③第三幕〈星は光ぬ〉冒頭のカヴァラドッシ独唱。

 E lucevan le stelle
ed olezzava la terra,
stridea l'uscio dell'orto,
e un passo sfiorava la rena,
entrava ella, fragrante,
mi cadea fra le braccia. 

輝く星々 香る大地
きしむ庭の戸
砂を踏む足音
現れた彼女は
花のごとく香り
私の腕の中へ

Oh! dolci baci, o languide carezze,
mentr'io fremente le belle
forme disciogliea dai veli!
Svanì per sempre
il sogno mio d'amore.
L'ora é fuggita, e muoio disperato,
e non ho amato mai tanto la vita !

ああ 甘い口づけ
とめどない愛撫
僕は震えながら
まぶしい女体を露わにしていく

永遠に消え去った僕の愛の夢
時は過ぎ 絶望の中で僕は死んでいく
これほど命を惜しんだことはない 

 

 これまた上記トスカのアリアに負けずとも劣らぬ有名な箇所です。これまで数多くの世界の名だたるテノール達、モナコ、パヴァロッティ、ドミンゴ、カレーラス等々が名演を重ねて来ました。今回の代役マグリは、びっくりする程の素晴らしさで歌ったのでした。最初から最後まで力強く朗々と美声を張り上げました。会場からは、大きな拍手、自分も思わず両手が痛い位強く叩いていました。でも三大テナーに比べるのは、おこがましいですが、上記ストヤノヴァの「歌に生き、愛に生き・・・」の時程は、会場が盛り上がらなかった様です。三大の皆さんいつ聴いても、熱唱の最たる歌を披露していましたが、どういう訳か、マグリは、やや情熱が少なかったのかも知れない。むしろその後のトスカとのやり取りの歌や二重唱の方が、一幕、二幕の時と同様な良く伸びる力強さで歌っていました。「星は光ぬ」の時は、少し上がったのかな?

 

 その他の歌手の皆さんも個性的な演技と歌唱を披露していましたが、何分出番が多くはないので印象がそれ程強くは有りません。
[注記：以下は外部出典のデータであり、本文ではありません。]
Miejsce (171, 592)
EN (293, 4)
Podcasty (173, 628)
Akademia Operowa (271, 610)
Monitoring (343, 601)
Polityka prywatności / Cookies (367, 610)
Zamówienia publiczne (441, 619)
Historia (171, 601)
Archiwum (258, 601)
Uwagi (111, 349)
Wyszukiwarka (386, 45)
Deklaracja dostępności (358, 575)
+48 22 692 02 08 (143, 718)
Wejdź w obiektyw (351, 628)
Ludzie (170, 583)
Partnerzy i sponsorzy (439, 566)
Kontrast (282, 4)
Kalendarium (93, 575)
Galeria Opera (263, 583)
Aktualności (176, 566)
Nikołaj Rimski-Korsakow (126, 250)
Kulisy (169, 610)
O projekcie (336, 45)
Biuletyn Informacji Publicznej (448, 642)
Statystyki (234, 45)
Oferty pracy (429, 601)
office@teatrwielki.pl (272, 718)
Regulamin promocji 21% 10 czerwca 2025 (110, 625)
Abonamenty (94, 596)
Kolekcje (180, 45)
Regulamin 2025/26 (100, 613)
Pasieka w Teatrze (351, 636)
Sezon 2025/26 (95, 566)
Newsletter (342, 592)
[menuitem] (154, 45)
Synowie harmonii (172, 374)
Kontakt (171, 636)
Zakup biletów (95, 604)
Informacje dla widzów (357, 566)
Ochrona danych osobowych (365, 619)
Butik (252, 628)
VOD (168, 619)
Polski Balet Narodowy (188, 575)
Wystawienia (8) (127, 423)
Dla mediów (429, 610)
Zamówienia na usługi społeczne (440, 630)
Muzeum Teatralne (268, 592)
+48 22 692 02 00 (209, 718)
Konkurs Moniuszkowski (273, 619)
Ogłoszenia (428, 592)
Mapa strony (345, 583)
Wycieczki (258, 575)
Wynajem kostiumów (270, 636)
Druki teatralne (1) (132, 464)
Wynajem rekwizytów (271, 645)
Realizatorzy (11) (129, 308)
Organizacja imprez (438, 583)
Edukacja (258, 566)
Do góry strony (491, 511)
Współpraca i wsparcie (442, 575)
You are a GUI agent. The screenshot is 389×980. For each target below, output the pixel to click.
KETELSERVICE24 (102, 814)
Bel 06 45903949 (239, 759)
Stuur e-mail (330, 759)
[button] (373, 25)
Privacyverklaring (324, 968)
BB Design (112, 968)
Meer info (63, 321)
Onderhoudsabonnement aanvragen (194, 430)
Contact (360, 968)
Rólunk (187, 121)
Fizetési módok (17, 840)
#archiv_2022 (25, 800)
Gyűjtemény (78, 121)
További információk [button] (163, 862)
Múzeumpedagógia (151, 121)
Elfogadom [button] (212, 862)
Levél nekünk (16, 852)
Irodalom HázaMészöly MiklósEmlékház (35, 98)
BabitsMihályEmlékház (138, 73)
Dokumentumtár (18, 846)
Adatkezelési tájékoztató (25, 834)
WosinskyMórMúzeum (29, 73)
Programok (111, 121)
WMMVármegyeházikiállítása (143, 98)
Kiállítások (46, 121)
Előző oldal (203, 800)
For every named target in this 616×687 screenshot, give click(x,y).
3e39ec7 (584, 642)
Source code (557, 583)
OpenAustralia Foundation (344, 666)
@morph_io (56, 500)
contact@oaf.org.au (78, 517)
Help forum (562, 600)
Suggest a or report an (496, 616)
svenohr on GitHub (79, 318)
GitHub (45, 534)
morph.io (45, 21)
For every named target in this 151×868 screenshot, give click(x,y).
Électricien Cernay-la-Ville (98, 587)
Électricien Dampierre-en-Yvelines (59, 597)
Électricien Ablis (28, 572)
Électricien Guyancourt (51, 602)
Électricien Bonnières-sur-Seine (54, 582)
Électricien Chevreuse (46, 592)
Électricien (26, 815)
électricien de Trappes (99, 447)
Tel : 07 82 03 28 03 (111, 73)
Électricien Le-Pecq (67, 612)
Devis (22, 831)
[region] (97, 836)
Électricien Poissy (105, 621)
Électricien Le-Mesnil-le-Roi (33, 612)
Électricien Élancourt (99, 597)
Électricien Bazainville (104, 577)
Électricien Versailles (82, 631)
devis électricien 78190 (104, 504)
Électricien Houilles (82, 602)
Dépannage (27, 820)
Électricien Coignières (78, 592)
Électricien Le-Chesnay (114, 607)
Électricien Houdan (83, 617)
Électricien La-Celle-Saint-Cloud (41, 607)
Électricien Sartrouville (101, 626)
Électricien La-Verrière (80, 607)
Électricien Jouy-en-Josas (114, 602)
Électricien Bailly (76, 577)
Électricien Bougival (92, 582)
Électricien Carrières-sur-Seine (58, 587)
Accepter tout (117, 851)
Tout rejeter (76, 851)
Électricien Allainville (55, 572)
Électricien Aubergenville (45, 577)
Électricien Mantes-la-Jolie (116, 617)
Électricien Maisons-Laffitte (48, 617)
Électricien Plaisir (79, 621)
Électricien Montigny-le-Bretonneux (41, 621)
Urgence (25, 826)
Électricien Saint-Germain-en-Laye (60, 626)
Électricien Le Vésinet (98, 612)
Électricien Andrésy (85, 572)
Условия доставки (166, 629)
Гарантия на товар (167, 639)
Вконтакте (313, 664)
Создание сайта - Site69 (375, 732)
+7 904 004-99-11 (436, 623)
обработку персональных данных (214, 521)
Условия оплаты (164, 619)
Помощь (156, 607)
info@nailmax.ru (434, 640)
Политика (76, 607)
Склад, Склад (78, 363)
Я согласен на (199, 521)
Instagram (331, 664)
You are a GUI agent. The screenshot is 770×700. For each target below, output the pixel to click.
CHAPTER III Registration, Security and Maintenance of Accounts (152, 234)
 出番的には、スカルビアが時間が、一番長く、次いでトスカ、そしてカヴァラドッシの順の様です。スカルピアの副官(密偵、スパイ)であるスポレッタの出番も時間的には長い方ですが、役が役だけに工藤さんの印象は余り目立たなかった。スカルビア総監の指示を忠実にこなす実直なテノールに徹していました。三幕での牧童の歌は、舞台裏でソプラノが歌う例などがあるのですが、今回は、児童合唱団から一人が、無人の合唱団のひな壇に登場してきて、綺麗なボーイソプラノを響かせていました。カウベル共々いい雰囲気の音が出ていました。タンホイザーでも牧童役が出て来るのですね。そこでも矢張りカウベルの音が鳴らされ素朴な雰囲気が醸し出されます。
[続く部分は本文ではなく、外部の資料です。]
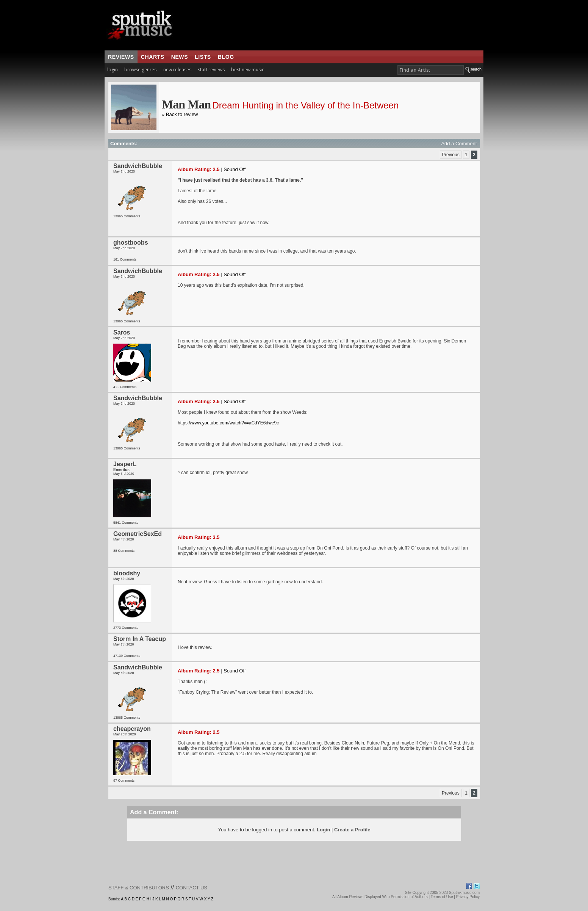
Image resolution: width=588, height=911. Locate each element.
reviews (121, 57)
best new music (247, 70)
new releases (177, 70)
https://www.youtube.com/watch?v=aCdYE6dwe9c (228, 423)
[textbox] (431, 70)
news (179, 57)
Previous (451, 155)
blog (226, 57)
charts (153, 57)
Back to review (182, 114)
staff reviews (211, 70)
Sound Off (234, 169)
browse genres (140, 70)
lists (203, 57)
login (113, 70)
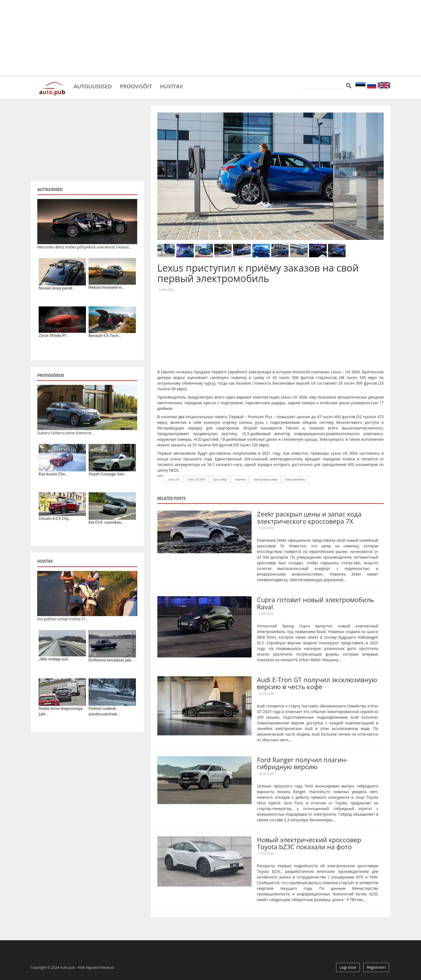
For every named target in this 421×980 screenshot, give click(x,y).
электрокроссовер (265, 479)
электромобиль (295, 479)
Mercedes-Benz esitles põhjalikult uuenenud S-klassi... (84, 247)
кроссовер (220, 479)
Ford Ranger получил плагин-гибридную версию (302, 763)
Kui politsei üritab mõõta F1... (63, 619)
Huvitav (172, 86)
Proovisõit (136, 86)
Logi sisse (348, 967)
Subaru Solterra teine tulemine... (65, 433)
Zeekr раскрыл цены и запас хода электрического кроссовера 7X (309, 517)
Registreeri (376, 967)
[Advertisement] (210, 38)
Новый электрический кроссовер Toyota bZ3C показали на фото (309, 843)
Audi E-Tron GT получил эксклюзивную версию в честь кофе (317, 683)
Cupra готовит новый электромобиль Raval (315, 603)
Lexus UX (174, 479)
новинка (240, 479)
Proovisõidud (51, 375)
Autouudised (92, 86)
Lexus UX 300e (196, 479)
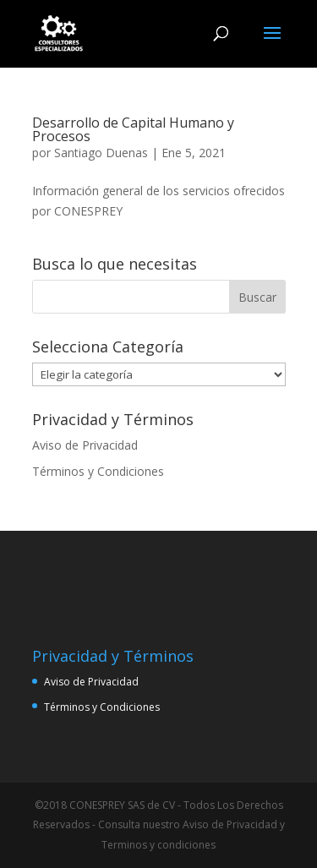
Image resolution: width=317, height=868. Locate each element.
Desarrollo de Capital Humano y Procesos (133, 129)
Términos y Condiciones (98, 471)
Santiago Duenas (101, 152)
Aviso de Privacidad (85, 445)
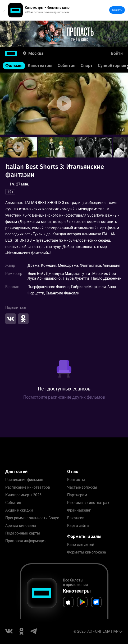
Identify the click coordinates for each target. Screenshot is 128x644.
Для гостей (16, 471)
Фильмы (14, 65)
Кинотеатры (40, 65)
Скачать (117, 10)
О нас (72, 471)
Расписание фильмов (24, 480)
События (66, 65)
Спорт (86, 65)
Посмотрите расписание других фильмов (64, 397)
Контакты (76, 480)
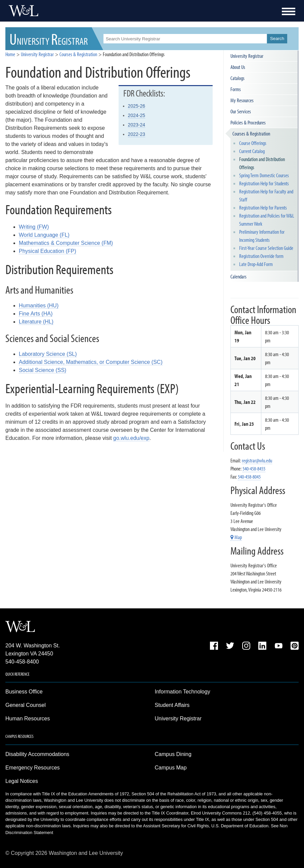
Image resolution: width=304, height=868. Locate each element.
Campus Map (171, 768)
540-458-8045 (249, 476)
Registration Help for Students (264, 183)
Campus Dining (173, 754)
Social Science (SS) (42, 370)
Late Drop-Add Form (256, 264)
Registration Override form (261, 256)
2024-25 (136, 115)
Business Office (24, 691)
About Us (238, 67)
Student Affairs (172, 705)
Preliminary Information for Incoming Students (262, 236)
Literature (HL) (36, 321)
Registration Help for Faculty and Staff (266, 195)
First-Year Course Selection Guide (266, 248)
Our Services (240, 111)
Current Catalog (252, 151)
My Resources (242, 100)
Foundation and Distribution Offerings (262, 163)
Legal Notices (22, 781)
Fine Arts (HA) (36, 313)
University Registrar (37, 54)
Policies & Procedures (248, 122)
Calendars (238, 276)
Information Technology (182, 691)
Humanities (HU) (39, 305)
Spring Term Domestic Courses (264, 175)
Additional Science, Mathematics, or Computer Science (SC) (91, 362)
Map (236, 537)
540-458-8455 (254, 468)
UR (48, 38)
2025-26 (136, 106)
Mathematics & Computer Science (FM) (66, 243)
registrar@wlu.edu (257, 460)
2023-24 (136, 125)
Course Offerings (252, 143)
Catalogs (237, 78)
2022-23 (136, 134)
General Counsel (26, 705)
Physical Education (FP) (47, 251)
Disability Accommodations (37, 754)
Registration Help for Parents (263, 208)
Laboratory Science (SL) (48, 354)
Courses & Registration (251, 133)
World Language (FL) (44, 235)
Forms (235, 89)
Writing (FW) (34, 227)
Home (10, 54)
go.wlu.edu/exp (131, 438)
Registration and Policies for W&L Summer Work (267, 220)
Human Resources (28, 718)
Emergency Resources (33, 768)
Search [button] (277, 38)
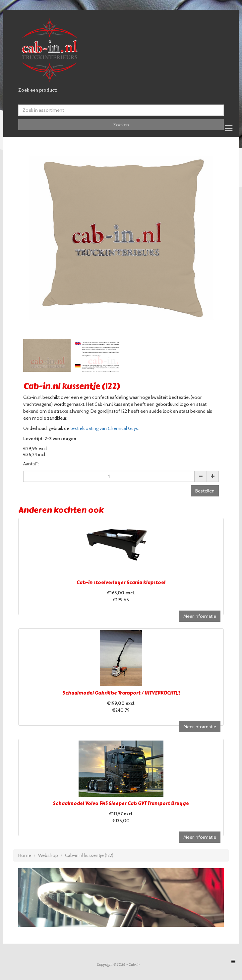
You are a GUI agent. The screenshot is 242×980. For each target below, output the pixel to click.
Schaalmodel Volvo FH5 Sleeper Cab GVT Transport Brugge (121, 803)
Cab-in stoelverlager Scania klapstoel (121, 582)
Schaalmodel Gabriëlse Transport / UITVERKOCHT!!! (121, 693)
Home (25, 855)
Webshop (48, 855)
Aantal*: (31, 464)
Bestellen (205, 491)
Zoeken (121, 125)
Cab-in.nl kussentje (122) (89, 855)
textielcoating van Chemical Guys (104, 428)
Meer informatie (200, 616)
 それから東京オペラシンガーズ合唱団はどういう経歴の歌い手が多いのか分かりませんが相当高い実力と見えました。前回の『ニュルンベルグのマイスタージンガー』でも立派にコーラスを通じて、オペラを盛り上げていましたし、また東京少年少女合唱隊は何年か前に定期公演を聴きに行ったことがあります。指導者が熱心で児童も年々入れ替わりがある様ですが、高いコーラス水準を維持している合唱団という事が分かります。

男声も女声も、特にアカペラのバックコーラスが、聴いていて静かに心に響いて来て、場面効果に抜群の作用を果たしていました。

 またフレデリック・シャスラン指揮の読響は、目立った瑕疵もなく、最初から最後まで、力強いオーケストレーションで、歌手陣をバックアップしていました。強力な歌手陣だったせいもあり、指揮者は遠慮なく管弦打の腕を充分に発揮させることが出来たのでしょう。

 今日のオペラ上演は、演奏会方式とは言え、歌手の出番、退出のタイミングや、歌手の歌に合わせる表情など、出色の出来で、舞台セットがないだけで、フルオペラに遜色ない優れた上演だったと思いました。今年のローマ歌劇場は、どんな上演を見せて呉れるのでしょう、見ものです。